Sunny bit her lip and frowned. “Geez, how old are you?! They’re only boobs!”
It seemed to take all his effort to put one foot in front of the next. When he reached Sunny, she grabbed his hand and dragged him with her to Bola.
>
Bola was a thin middle-aged woman with long brown braids, three dark lines engraved on each cheek, and a large white oval painted across her forehead. She sat calmly in her chair wearing nothing but a flowing white skirt that reached her ankles. Her long skinny breasts did indeed hang well below her waist, touching her lap. She wore several blue and white bead necklaces that rested on her chest.
“You all look like students, and students can be stupid,” she said in a hard voice. “So no photographs while you are in my compound. The last time someone did this, they angered Mami Wata and died in an accident upon leaving.”
“We… we’re students, but we’re not here to study you,” Sunny said.
“Good. Temitope, leave us now.”
“Yes, ma,” the little girl said, then she walked out.

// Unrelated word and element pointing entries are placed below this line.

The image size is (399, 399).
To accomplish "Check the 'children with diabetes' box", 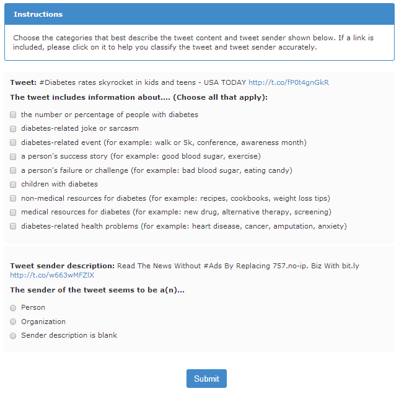I will point(13,185).
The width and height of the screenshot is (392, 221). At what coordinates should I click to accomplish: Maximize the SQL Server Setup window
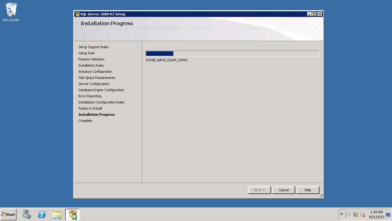(315, 14)
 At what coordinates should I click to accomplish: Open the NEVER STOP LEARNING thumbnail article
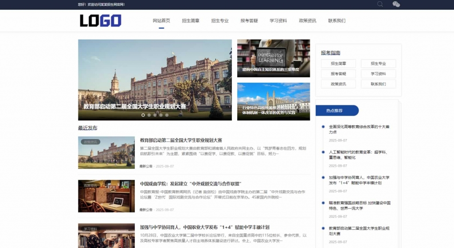(273, 58)
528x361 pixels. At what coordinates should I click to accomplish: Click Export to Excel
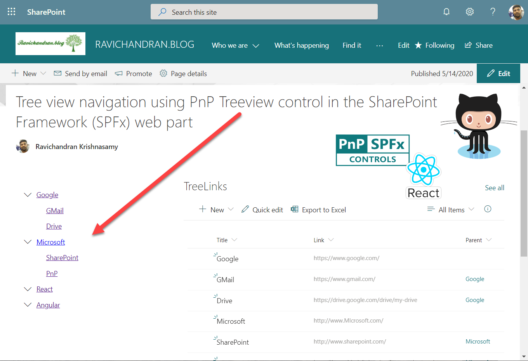pyautogui.click(x=318, y=210)
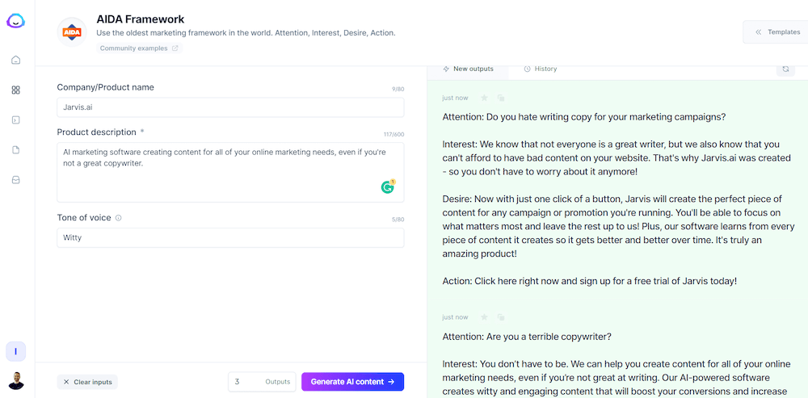The height and width of the screenshot is (398, 808).
Task: Copy the second generated output
Action: 501,317
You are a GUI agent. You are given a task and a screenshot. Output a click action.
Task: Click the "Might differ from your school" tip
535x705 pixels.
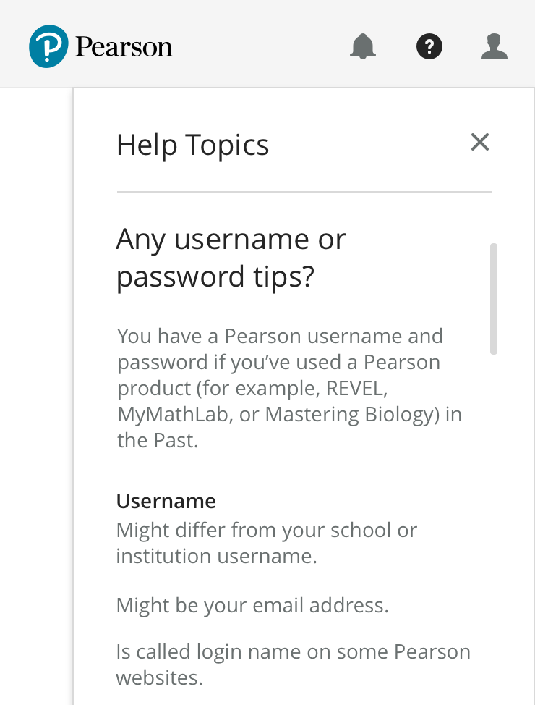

“What is wrong with you?” Bola suddenly asked Orlu. He was sitting stiff as a piece of wood and looking at anything but Bola. “Haven’t you ever seen a woman’s breasts before? Weren’t you ever a baby?” She lifted and swung them from side to side. Orlu looked as if he was going to pass out, and Bola laughed a loud raucous laugh. Before Sunny could control herself, she burst out laughing, too. She clapped her hands over her mouth and looked apologetically at Orlu. Then another giggle wracked her body, and her eyes began to water from the strain of holding it in.
“Look, boy, I am the servant of Mami Wata, goddess of the water, and as black Americans like to say, this is how we roll,” she said. She looked at Sunny. “Did I say that right? You’d know better than me.” She winked.
“Yeah,” Sunny said.
“Relax, Orlu. Okay?”
Orlu only nodded, looking at the ground.
“I’m glad you brought him with you.” She paused, narrowing her eyes at Sunny. “My husband has spoken of you. Can you read the Nsibidi book he sold you yet?”